When placed side by side, both contestants offer up singular qualities that make both worth betting on. So to help you through the decision-making process, we’ve tallied up the most salient similarities and differences between the two bags. Apart from including the Suit Packing System, both bags meet IATA carry-on standards, and are made out of military spec EVA foam. As for the differences, it’s all about asking the ‘How’ questions.
How long are you travelling?
The Red Eye Garment Bag is a smaller bag and most suitable for 1-2 night stays. Don’t underestimate what you can fit in it, though, as it can carry your suit, shoes, a change of clothes, and everything else you need for 1-2 nights. If you’re planning on travelling longer than that, however, you might consider the 2-wheel’er suitcase. Both bags share the same dimensions in Length (55cm) and Height (20cm), but the rolling luggage is 13cm Wider, providing you with that extra room you need for longer journeys. The Road Warrior suitcase can keep you for 3+ nights and if you’re a light packer, it’s the only bag you’ll need.
How much are you carrying?
If you’re packing light for a short business trip the RE_01 is the way to go. It’s even light enough that you can take it to the office each day. Strap it onto your bike or dash across town for a meeting, this suit-carrier is manoeuvrable and suitable for someone on-the-go.

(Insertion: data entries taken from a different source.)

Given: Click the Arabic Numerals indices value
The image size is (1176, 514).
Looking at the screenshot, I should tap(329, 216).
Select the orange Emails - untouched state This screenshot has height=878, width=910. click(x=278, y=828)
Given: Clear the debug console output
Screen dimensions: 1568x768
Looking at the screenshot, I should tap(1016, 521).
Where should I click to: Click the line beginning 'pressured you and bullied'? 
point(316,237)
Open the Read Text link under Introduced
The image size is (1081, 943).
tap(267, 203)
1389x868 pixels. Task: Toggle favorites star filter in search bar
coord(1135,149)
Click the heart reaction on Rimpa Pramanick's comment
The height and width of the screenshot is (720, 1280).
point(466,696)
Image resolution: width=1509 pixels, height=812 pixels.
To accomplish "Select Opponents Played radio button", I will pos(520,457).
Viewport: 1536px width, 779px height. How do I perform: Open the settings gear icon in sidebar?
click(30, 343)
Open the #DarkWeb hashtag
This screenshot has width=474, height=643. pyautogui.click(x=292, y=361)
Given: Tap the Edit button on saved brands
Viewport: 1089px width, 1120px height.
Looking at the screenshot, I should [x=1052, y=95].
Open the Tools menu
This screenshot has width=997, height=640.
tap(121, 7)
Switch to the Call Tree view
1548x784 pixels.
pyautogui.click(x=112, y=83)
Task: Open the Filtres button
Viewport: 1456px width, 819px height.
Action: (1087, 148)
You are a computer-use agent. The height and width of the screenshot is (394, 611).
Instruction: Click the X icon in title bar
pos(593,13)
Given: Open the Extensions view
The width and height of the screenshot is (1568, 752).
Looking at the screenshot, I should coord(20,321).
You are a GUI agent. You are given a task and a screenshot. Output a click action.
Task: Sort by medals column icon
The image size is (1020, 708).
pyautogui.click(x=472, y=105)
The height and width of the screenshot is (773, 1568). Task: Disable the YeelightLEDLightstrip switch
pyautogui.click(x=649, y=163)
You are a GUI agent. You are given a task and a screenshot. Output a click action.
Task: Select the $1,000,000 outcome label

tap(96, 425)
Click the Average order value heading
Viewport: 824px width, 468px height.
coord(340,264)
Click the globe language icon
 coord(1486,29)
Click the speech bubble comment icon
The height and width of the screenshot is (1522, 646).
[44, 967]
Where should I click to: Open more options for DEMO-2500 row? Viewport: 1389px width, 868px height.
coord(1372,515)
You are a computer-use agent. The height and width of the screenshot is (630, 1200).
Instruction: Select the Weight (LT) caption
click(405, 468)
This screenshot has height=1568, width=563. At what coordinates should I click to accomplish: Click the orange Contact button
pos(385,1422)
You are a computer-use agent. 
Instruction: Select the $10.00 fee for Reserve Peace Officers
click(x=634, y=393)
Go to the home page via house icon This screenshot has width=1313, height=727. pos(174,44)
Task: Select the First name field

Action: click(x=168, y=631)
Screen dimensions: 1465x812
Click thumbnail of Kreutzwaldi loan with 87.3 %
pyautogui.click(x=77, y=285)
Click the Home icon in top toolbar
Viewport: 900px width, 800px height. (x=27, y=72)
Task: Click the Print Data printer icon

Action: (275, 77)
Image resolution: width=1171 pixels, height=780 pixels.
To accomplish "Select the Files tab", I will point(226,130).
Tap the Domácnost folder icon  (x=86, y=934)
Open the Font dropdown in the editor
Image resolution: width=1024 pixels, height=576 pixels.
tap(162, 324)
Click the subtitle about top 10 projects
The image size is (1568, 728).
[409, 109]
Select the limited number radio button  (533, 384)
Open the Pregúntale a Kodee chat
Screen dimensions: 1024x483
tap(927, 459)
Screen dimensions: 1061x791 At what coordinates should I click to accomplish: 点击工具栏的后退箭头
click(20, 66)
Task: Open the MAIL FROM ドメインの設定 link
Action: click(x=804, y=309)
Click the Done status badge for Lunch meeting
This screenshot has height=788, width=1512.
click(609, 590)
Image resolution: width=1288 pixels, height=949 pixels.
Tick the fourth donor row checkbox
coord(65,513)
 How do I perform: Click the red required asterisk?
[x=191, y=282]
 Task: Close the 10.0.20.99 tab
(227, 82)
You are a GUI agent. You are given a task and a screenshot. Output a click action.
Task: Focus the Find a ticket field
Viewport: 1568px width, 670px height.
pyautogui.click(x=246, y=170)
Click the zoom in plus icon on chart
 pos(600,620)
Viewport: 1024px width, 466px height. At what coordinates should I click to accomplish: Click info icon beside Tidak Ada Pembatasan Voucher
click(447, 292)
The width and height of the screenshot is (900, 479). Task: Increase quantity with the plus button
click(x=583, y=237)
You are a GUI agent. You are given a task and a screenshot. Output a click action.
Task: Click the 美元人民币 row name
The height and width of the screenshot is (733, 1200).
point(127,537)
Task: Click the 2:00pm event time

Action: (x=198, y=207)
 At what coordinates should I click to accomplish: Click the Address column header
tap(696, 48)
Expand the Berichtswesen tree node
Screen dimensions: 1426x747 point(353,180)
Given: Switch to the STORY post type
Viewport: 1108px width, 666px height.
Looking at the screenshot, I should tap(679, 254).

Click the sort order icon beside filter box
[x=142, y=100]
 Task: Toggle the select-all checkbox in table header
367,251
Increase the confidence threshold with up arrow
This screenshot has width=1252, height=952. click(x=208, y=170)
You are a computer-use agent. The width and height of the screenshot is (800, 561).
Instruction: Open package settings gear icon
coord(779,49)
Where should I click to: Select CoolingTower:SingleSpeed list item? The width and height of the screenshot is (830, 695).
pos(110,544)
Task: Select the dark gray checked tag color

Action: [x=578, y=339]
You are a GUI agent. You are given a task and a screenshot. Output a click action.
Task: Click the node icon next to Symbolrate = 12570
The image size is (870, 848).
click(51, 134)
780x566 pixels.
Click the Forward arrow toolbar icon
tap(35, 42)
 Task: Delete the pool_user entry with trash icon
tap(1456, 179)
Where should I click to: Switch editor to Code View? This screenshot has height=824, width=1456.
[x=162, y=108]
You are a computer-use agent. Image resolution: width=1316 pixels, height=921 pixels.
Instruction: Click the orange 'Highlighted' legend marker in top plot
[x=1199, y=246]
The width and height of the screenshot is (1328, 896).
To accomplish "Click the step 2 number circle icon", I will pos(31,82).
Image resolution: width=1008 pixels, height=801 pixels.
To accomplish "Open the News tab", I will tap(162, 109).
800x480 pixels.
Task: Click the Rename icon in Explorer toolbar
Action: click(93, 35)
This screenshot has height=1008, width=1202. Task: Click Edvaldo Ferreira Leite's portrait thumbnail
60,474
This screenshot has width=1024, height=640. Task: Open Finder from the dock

The RW_01 will carry more but if you know you’re going to be running around town with your luggage, you might consider packing less and taking the Red Eye that you can sling over your shoulder. For the longer business trip and the long queues in the airport, however, there’s no question that the rolling luggage is the bag for you.
How will you carry?
When you’re preparing for a business trip, chances are you aren’t thinking about how you’re going to be carrying your bag. But think about it. Will you be covering flat surfaces and taking elevators and lifts, or will you be mounting steps and lifting your luggage? Rolling luggage may seem intuitively easier to carry, but that’s only until you reach that broken escalator, the city plagued by construction rubble, or need to dash for your plane. Sometimes it’s better to lift and carry than to roll. But that all depends on your travel logistics.